To plot the Leafmap using the Brazil vector boundaries, we can run the earlier leafmap code, but with the newly clipped data.

```
m = leafmap.Map(center=(-10, -52), zoom=4)  # Centered on Brazil

m.add_raster(
    "/content/drive/MyDrive/crop yields/maize_clipped_brazil.tif",
    layer_name="Brazil Maize",
    cmap=cmap,
    vmin=vmin,
    vmax=vmax,
    nodata=0,
)

m.add_legend(title="Limiting Factors for Maize Growth", legend_dict=legend_dict)
m
```

In [None]:
import rasterio

out_image, out_transform = rasterio.mask.mask(src, shapes, crop=True)

# Use the original profile and update it for the new clipped raster
out_meta = src.meta.copy()

out_meta.update({
    "driver": "GTiff",
    "height": out_image.shape[1],
    "width": out_image.shape[2],
    "transform": out_transform
})

# Save the clipped precip raster
with rasterio.open("/content/drive/MyDrive/crop yields/precip_brazil.tif", "w", **out_meta) as dest:
    dest.write(out_image)

    import rioxarray as rxr

precip = rxr.open_rasterio("/content/drive/MyDrive/crop yields/precip_brazil.tif", masked=True).squeeze()

# Load both rasters
yield_var = rxr.open_rasterio("/content/drive/MyDrive/crop yields/maize_clipped_brazil.tif", masked=True).squeeze()
precip = rxr.open_rasterio("/content/drive/MyDrive/crop yields/precip_brazil.tif", masked=True).squeeze()

# Reproject precipitation to match yield raster
precip = precip.rio.reproject_match(yield_var)

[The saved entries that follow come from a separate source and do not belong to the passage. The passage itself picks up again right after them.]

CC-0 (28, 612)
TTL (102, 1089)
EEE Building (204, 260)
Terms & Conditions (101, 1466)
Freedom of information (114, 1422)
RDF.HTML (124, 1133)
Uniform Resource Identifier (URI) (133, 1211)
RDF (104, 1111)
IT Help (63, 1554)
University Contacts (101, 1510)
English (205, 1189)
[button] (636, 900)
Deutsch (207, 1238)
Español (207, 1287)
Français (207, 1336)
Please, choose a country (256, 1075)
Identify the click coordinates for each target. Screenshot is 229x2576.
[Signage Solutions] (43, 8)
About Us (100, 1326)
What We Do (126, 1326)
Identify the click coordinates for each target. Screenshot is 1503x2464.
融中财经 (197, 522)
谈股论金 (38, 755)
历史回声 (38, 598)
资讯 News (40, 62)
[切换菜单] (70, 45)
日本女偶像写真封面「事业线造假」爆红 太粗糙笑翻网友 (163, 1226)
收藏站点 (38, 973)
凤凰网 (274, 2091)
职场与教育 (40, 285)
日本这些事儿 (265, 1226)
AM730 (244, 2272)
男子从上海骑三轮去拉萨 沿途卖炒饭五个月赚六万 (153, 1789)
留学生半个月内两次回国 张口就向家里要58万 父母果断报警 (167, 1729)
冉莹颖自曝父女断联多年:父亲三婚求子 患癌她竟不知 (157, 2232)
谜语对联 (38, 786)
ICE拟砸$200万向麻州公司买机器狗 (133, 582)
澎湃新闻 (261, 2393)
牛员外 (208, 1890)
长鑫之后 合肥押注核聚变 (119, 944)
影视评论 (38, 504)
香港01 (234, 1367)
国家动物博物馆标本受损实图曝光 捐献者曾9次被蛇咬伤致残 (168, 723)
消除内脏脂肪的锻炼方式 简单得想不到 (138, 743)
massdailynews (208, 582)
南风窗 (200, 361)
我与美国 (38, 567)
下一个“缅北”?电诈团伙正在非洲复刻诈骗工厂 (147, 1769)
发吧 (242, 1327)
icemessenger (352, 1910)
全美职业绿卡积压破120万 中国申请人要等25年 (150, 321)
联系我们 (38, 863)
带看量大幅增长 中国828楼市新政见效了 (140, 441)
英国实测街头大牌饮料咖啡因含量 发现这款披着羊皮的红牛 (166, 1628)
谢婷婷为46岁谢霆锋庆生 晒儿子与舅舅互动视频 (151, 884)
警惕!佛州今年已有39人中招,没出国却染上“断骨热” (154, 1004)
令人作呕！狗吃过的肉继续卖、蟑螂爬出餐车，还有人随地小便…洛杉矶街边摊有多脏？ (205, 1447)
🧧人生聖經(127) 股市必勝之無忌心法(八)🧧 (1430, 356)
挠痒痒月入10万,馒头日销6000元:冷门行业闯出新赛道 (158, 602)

Next, we'll calculate the precipitation values from within the clipped raster.

```
import numpy as np
import xarray as xr

# Mask where there's no data in either
valid_mask = (~yield_var.isnull()) & (~precip.isnull())

# Extract valid values
yield_vals = yield_var.where(valid_mask).values.flatten()
precip_vals = precip.where(valid_mask).values.flatten()
```

Now, we'll find the average precipitation for each of the 7 categories identified by Ray et al. representing influence of climate variability.

```
import pandas as pd

df = pd.DataFrame({
    "yield_var_cat": yield_vals.astype(int),
    "precip": precip_vals
})

# Keep only yield_var_cat values between 1 and 7, excluding 0/No Data areas because of difficulty wrangling
df = df[df["yield_var_cat"].between(1, 7)]

# Remove NaNs (in case precip still has them)
df = df.dropna()

# Group by yield variability class
avg_precip_by_class = df.groupby("yield_var_cat")["precip"].mean()
print(avg_precip_by_class)
```

Finally, we'll make a simple bar graph to represent this data.

```
import matplotlib.pyplot as plt

fig, ax = plt.subplots(figsize=(8, 5))  # adjust size as needed

avg_precip_by_class.plot.bar(
    ax=ax,
    title="Avg Precip by Maize Yield Variability Explained by Climate Variability"
)

ax.set_ylabel("Average Monthly Precipitation (mm)")  # Add y-axis label
ax.set_xlabel("Yield Variability Class")      # Add x-axis label
plt.show()
```

#### **Questions**

1. What do we observe in this final graph? Does there seem to be a pattern?
2. In areas where climate (and precip) variability has more of an impact, how can farmers protect themselves against climate change? How can governments help?
3. Taking a step back, if farmers in certain regions are experiencing a lot of variability in crop yields, how might they adjust their decisions on sowing and harvesting? Could it drive them to abandon farming altogether?